I have been attending daily mass for just over two years. Now on the days, that I do not go to mass, there is a little bit of an emptiness. I miss it. It affects the rest of my day. Fortunately, the days that I miss are few and far between because daily mass is a priority for me. And while I no longer work for the sisters, I still try to attend mass at the monastery at least once a week.

Most of my mornings begin with mass at the high school or at Holy Rosary (the church is right across the street from the school and they have a 7:00am mass Tuesday-Friday). But today I decided to attend 8:00am morning mass at my own parish, Holy Family. I knew the pastor would hear my confession this morning, and I wanted to get right with the Lord before surgery.

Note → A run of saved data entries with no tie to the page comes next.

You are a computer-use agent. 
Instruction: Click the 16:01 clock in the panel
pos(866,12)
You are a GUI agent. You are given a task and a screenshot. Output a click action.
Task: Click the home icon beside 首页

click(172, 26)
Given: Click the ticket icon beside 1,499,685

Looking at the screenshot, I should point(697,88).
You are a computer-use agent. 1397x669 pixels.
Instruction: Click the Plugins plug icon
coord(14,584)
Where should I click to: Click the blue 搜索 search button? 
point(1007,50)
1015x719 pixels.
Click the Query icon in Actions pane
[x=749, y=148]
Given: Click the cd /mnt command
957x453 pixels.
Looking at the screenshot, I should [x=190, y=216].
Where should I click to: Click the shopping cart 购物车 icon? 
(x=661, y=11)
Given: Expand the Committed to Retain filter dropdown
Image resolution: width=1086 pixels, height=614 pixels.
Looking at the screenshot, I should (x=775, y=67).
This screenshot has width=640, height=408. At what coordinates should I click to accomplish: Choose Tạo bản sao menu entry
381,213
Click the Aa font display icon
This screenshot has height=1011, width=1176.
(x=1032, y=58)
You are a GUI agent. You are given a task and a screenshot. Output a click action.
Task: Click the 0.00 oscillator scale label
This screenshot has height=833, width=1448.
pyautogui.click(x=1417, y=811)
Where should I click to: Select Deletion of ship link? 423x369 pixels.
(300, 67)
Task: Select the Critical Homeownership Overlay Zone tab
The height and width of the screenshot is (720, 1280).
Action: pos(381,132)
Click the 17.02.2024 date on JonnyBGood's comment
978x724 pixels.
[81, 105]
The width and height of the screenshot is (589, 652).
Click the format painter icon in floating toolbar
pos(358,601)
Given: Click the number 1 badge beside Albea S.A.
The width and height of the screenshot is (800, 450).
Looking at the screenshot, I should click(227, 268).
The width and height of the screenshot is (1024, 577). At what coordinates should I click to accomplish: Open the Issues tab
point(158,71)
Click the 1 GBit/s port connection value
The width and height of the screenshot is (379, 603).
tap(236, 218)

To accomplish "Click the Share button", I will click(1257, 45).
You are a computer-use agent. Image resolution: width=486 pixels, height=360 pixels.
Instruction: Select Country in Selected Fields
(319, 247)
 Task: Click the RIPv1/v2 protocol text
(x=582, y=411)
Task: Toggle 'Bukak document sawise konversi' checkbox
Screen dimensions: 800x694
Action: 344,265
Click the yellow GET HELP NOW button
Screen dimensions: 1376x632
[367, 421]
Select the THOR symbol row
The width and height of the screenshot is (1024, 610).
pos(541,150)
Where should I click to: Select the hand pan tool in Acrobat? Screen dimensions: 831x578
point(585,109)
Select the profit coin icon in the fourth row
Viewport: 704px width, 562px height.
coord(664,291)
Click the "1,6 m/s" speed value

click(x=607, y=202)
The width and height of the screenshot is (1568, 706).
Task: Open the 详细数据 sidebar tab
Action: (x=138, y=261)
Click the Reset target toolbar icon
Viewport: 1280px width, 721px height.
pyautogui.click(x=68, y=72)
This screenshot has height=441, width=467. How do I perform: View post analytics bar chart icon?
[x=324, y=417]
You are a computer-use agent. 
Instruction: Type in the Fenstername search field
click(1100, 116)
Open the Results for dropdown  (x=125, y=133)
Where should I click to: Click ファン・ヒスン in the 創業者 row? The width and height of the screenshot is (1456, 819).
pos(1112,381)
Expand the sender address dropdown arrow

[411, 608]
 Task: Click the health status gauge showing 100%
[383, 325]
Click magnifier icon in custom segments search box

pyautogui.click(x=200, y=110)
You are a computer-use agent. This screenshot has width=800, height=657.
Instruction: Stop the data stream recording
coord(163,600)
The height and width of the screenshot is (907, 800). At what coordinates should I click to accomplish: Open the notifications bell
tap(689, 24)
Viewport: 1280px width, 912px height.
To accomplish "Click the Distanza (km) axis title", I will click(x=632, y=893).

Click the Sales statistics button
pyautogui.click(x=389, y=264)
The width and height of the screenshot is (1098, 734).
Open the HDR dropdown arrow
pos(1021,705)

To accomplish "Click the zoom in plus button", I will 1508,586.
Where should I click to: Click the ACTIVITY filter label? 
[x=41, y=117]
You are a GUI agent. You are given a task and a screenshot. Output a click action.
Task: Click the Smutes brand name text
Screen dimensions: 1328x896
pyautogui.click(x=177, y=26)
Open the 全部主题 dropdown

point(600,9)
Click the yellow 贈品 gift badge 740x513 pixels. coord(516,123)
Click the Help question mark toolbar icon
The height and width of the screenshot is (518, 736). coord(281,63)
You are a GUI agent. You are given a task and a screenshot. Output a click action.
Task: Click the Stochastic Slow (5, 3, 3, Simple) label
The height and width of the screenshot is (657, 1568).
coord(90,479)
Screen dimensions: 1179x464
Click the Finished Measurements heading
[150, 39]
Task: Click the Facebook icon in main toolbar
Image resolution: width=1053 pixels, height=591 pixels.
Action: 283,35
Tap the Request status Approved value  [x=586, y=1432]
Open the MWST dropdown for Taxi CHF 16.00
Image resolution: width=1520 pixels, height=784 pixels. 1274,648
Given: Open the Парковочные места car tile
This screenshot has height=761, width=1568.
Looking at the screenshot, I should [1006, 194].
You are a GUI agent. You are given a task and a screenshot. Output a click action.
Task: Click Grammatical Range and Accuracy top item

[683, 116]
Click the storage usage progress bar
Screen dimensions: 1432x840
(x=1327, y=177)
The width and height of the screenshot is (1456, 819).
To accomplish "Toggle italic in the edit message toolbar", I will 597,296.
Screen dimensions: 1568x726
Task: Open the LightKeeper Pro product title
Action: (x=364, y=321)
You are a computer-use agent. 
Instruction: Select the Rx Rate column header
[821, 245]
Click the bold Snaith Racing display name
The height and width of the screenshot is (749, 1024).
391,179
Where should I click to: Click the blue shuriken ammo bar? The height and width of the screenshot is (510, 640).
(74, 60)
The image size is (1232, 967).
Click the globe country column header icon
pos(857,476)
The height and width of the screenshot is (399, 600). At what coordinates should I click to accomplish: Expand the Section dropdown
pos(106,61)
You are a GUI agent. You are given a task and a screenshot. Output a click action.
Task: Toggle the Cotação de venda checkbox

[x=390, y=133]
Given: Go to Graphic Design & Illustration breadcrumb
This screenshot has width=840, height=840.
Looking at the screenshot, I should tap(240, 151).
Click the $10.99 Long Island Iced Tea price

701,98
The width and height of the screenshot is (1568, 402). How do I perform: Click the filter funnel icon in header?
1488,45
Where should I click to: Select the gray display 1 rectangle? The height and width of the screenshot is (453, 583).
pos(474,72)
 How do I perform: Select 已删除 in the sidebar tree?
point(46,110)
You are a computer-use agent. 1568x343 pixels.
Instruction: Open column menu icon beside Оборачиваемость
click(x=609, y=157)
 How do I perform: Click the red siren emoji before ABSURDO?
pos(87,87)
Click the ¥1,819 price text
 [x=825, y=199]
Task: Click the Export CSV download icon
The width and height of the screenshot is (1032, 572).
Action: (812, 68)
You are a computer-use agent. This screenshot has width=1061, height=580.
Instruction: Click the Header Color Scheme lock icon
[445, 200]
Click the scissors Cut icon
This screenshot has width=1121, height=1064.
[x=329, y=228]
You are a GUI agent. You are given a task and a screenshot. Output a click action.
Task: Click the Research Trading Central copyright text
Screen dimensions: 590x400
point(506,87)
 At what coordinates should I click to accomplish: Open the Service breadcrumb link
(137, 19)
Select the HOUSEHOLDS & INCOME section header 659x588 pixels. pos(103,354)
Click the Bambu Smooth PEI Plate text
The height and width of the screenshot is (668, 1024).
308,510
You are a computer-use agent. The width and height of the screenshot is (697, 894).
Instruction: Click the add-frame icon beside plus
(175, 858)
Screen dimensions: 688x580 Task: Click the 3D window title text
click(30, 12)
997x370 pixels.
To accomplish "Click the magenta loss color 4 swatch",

There was a reason I was at that mass. Aside from receiving the sacrament of reconciliation and seeing some people whom I have not seen in a while, Monsignor’s homily spoke directly to me. It was based on the responsorial psalm, and the theme – trust in the Lord, do not fear. He asked the congregation, “Do you trust in God? If you do, you will not be afraid.” It was in that moment that I realized that I truly do trust in God to handle this whole cancer thing for me, because I am not afraid. I am at peace. I am happy. Overall, my life is great and I am living the dream. I’m just living the dream with a little bit of cancer.

Yes, there are moments when doubt and fear creep in. There are moments when the uncertainty overwhelms me. I would be lying if said that didn’t happen. It does, but not often. Generally, I am good. No, scratch that, I am great! I got this, because God has got this.

So I will heed the advice contained in Psalm 56, “In God I trust, I shall not fear”. The verse that really touched me, 10B-11: “Now I know that God is with me. In God, in whose promise I glory, in God I trust without fear; what can flesh do against me?” That mass, that homily, that verse reinforced for me that you truly “can’t break a woman that seeks her happiness from God.” A little cancer can’t break me.

So today, “Be strong and courageous. Do not be afraid or terrified because of them, for the Lord your God goes with you; he will never leave you nor forsake you.” – Deuteronomy 31:6. Trust in God and don’t let anything break you. Please pray from me and I will continue to pray for you.